Gov. Maggie Hassan is likely to veto legislation that would require people to live in New Hampshire for 30 days before they can vote in the state. Hassan’s office said Thursday she worries the bill will restrict people’s constitutional right to vote. The comments from her office came after a coalition of Democratic lawmakers, election workers and the American Civil Liberties Union called the bill unconstitutional. The Republican-controlled House and Senate both passed the bill earlier this year and Hassan could take action on it at any time. Besides requiring people to live in New Hampshire for 30 days before they can vote there, it outlines specific criteria election workers should evaluate when determining someone’s domicile for voting purposes, including whether the person is eligible for a resident hunting or fishing license or has a New Hampshire driver’s license.
Supporters of the bill say the measure would eliminate voter fraud, including so-called drive-by voting by people who register to vote on Election Day when they don’t live in the state.
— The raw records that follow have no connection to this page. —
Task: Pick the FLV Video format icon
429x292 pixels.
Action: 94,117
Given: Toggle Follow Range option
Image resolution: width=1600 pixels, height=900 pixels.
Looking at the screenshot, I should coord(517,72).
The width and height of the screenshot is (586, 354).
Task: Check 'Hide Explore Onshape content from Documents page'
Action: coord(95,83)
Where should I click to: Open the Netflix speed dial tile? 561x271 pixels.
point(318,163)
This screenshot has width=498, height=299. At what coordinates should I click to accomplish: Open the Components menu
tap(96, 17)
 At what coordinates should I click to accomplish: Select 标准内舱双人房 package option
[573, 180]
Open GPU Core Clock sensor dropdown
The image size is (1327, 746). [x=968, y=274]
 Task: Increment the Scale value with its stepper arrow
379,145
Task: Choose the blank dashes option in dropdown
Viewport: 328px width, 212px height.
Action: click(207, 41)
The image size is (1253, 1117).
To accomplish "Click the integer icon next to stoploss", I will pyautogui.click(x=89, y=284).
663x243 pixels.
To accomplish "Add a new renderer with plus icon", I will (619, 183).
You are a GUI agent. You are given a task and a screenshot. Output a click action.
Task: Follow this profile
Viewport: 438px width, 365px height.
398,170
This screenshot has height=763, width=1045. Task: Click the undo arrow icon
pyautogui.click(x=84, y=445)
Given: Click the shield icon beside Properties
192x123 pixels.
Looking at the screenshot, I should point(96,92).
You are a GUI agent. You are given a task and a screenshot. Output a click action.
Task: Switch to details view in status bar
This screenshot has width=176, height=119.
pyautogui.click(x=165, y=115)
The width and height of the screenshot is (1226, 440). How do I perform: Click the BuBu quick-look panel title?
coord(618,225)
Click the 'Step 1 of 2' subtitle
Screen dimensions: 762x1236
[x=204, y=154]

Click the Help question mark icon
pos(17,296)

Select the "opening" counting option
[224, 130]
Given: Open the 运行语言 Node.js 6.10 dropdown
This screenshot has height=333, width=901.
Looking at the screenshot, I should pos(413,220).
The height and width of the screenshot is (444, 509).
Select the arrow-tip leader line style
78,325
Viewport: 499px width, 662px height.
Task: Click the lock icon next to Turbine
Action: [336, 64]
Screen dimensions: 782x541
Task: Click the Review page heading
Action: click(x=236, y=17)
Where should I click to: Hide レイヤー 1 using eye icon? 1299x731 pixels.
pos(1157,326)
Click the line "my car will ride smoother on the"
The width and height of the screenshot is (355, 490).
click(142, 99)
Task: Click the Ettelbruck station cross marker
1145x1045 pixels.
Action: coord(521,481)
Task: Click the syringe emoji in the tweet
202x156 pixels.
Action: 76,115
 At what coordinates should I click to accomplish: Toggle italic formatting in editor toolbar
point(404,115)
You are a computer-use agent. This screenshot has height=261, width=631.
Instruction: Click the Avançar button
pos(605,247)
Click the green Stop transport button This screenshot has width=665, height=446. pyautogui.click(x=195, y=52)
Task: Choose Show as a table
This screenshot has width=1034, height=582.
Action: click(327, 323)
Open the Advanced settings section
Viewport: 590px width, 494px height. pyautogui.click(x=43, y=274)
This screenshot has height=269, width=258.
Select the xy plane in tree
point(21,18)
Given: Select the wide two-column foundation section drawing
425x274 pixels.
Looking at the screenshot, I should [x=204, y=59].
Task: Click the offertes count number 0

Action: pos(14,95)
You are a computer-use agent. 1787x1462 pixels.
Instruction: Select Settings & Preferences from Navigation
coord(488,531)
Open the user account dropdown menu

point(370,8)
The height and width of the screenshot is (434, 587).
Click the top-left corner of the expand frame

People domiciled in New Hampshire can register on the day they vote. Secretary of State Bill Gardner backs the bill and has said he believes drive-by voting is a problem.
“You should really live here,” said Republican Sen. Sharon Carson of Londonderry, the measure’s prime sponsor. “You’re making a decision about what representation should look like and if you’re not vested in that community, you don’t have any ties to that community, why are you voting here?”